Dal Festival del film di Locarno, 3 – 5 agosto 2012

La scelta delle date della mia prima trasferta in terra ticinese e’ stata dettata da due banali considerazioni: l’inizio esatto delle mie ferie, e la golosita’ di poter vedere in anteprima europea l’ultimo blockbuster di Steven Soderbergh.
In realta’, scorrendo il programma di questa edizione del festival – arrivato gia’ all’eta’ di sessantacinque anni, quasi raggiunge Venezia – si scopre come Olivier Pere, il direttore, abbia optato per un mix di cinema d’autore e di titoli da “grande pubblico”, piu’ che negli scorsi anni: cosi’, oltre a registi indonesiani o ucraini dai nomi impronunciabili e altrettanto impossibili da memorizzare, e ai cortometraggi svizzeri, e ai “Pardi di domani”, davvero ardui a volte da intravedere…, nel programma troviamo nomi di star da red carpet ( e non a caso i critici hanno usato per la prima volta questo termine, per il festival svizzero), da Charlotte Rampling alla nostra Ornella Muti, e titoli dalle trame leggere e apparentemente piu’ facili.
Comunque, Soderbergh a parte, io e il mio prode compagno d’avventure cinefile siamo arrivati in cima al lago Maggiore con lo spirito dei curiosi esploratori. Ovverosia, quel che c’e’ vediamo e sara’ sicuramente di qualita’.

**MATERIALE FORNITO**
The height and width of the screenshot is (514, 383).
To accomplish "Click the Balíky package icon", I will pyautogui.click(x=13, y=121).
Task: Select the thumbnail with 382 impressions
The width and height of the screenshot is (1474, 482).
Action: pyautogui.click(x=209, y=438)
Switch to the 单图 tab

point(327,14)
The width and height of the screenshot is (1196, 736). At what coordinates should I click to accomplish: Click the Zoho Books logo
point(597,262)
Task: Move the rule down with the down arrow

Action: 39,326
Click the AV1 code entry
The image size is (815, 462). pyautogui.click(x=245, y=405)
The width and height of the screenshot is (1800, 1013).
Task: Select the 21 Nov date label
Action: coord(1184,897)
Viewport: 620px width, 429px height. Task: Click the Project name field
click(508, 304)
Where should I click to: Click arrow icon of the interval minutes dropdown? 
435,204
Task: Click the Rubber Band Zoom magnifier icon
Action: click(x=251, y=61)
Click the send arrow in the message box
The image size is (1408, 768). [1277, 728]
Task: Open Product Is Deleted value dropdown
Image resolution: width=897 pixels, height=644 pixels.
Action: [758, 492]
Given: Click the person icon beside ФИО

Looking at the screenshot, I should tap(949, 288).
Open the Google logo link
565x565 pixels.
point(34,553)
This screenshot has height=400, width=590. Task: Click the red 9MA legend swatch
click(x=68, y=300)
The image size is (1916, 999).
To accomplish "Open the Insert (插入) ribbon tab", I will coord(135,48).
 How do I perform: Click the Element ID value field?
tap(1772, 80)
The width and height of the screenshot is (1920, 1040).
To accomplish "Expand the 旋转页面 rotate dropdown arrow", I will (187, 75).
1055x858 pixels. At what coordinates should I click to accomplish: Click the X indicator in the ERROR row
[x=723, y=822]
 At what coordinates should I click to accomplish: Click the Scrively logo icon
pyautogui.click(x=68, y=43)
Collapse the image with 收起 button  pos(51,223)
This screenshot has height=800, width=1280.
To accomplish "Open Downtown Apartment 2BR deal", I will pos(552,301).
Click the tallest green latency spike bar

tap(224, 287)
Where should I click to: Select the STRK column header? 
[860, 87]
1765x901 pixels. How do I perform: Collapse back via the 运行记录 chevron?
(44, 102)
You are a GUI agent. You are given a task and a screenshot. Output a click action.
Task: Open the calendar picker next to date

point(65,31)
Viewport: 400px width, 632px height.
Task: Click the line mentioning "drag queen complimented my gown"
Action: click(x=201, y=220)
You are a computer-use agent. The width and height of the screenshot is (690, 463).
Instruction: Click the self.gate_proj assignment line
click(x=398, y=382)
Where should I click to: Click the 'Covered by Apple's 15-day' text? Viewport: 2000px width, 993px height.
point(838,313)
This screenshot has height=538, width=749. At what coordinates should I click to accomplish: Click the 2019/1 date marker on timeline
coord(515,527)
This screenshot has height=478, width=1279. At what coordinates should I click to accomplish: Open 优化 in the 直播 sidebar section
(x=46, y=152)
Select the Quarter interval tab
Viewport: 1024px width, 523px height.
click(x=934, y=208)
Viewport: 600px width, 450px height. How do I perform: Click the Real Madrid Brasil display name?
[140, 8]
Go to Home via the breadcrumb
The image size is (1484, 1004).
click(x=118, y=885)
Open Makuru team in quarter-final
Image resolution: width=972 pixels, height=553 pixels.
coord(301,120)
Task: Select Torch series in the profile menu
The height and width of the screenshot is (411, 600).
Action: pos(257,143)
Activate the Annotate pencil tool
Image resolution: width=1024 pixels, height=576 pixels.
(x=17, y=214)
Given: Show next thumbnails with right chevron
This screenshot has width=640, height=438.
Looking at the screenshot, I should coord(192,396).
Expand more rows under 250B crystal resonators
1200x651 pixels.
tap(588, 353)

**COMPITI DA SVOLGERE**
1. Riscrivi in forma più breve il paragrafo del testo fornito che comincia con "In realta’, scorrendo il programma", senza perdere i fatti principali.
2. Indica se ognuna di queste affermazioni concorda con il testo fornito. Rispondi sì o no e riporta tra virgolette le parole del testo che lo dimostrano.
(a) L'autore ha scelto le date anche per vedere in anteprima europea un film di Steven Soderbergh.
(b) Il direttore del festival è Charlotte Rampling.
(c) I critici usavano già da anni il termine red carpet per il festival svizzero.
Per questo esercizio i record non servono.

**RISPOSTE AI COMPITI**
1. Il festival, arrivato a sessantacinque anni e quasi coetaneo di Venezia, quest'anno mescola più che in passato cinema d'autore e film per il grande pubblico, per scelta del direttore Olivier Pere. Accanto a registi indonesiani e ucraini dai nomi difficili, ai cortometraggi svizzeri e ai "Pardi di domani", ci sono star da red carpet, da Charlotte Rampling a Ornella Muti, e film dalle trame leggere.

2.
(a) Sì: "la golosita’ di poter vedere in anteprima europea l’ultimo blockbuster di Steven Soderbergh".
(b) No: "Olivier Pere, il direttore".
(c) No: "i critici hanno usato per la prima volta questo termine, per il festival svizzero".